USB Flash Drives
Partitioning and Formatting
Partitioning creates one or more areas on a disk that can be accessed by an Operating System. There are two partitioning schemes in common use, Master Boot Record(MBR) and GUID Partition Table. GUID is usually the better choice for disks over 2TB. The scanner console PC is unable to mount a drive formatted with GUID. If you are going to use a drive with the scanner console always partition it with Master Boot Record. We don't know why. Windows 7 is supposed to work with GUID.
Flash drives come factory partitioned with MBR. If your drive behaves strangely with the scanner PC check the partitioning scheme. Changing the partition scheme will erase the entire disk.
Formatting sets up an empty file system on a partition. The are many disk formats including FAT32, exFAT, NTFS, ext4 and MacOSExtended(Journaled)(HFS+). ExFAT is the best choice for interchange between Windows and MacOS.
ExFAT is slow on MacOS. We found that large DICOM writes to an exFAT formatted drive take twice as long as one formatted HFS+. Journaling in HFS+ improves reliability. We recommend MacOSExtended(Journaled) formatting for transfers between MacOS computers.

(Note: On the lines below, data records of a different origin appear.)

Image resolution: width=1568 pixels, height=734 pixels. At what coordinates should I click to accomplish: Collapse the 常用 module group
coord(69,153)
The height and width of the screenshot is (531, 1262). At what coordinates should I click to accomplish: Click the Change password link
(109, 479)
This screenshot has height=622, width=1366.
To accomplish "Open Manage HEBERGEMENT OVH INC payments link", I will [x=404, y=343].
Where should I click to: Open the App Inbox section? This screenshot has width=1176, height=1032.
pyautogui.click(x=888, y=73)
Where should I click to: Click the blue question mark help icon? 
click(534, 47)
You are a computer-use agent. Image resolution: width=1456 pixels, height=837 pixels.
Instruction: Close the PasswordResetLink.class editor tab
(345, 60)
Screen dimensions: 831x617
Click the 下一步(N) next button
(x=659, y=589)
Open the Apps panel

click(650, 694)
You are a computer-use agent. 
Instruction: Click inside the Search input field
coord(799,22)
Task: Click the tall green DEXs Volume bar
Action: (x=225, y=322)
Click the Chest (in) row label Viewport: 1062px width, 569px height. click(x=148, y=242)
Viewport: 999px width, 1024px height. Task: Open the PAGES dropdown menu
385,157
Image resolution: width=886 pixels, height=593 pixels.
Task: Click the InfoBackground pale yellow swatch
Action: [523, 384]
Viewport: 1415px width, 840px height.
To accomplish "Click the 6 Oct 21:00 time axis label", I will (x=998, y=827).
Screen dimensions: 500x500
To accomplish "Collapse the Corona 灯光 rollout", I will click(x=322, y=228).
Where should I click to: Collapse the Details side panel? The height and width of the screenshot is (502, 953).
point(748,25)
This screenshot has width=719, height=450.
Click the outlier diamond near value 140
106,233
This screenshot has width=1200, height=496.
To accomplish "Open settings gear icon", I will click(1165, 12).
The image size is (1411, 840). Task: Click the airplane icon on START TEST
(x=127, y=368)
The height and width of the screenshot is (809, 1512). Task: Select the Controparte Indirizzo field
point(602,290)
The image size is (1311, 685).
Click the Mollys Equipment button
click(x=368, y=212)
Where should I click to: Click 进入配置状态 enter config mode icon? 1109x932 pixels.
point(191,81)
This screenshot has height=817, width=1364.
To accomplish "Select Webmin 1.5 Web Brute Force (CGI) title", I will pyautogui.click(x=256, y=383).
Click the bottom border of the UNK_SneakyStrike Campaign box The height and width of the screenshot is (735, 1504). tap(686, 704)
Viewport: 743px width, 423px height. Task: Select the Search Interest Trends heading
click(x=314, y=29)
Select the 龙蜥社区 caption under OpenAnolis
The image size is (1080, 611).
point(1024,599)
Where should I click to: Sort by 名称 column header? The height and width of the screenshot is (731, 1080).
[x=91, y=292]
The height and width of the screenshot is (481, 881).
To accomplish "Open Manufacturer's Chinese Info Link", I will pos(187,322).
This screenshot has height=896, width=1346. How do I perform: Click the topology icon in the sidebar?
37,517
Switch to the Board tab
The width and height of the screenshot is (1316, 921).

Ubuntu can read and write exFAT formatted partitions. Ubuntu can read HFS+ formatted drives. HFS+ write works only with journaling disabled which we do not recommend.
Recommended USB Flash Drives
We recommend the following. All have been tested and found to offer satisfactory performance with imaging data. Prices checked 29 August 2018.
- San Disk Extreme Go 64GB £21.59
- Kingston HyperX HXS3 64GB £38.98
- San Disk Extreme Pro 128GB Solid State Flash Drive £72.99. Was £54.59 on 9 August
The San Disk Extreme Pro is significantly faster than the two. Large image data transfers complete in about half the time. Prices change all the time. Presently the San Disk Extreme Go is the best value for money.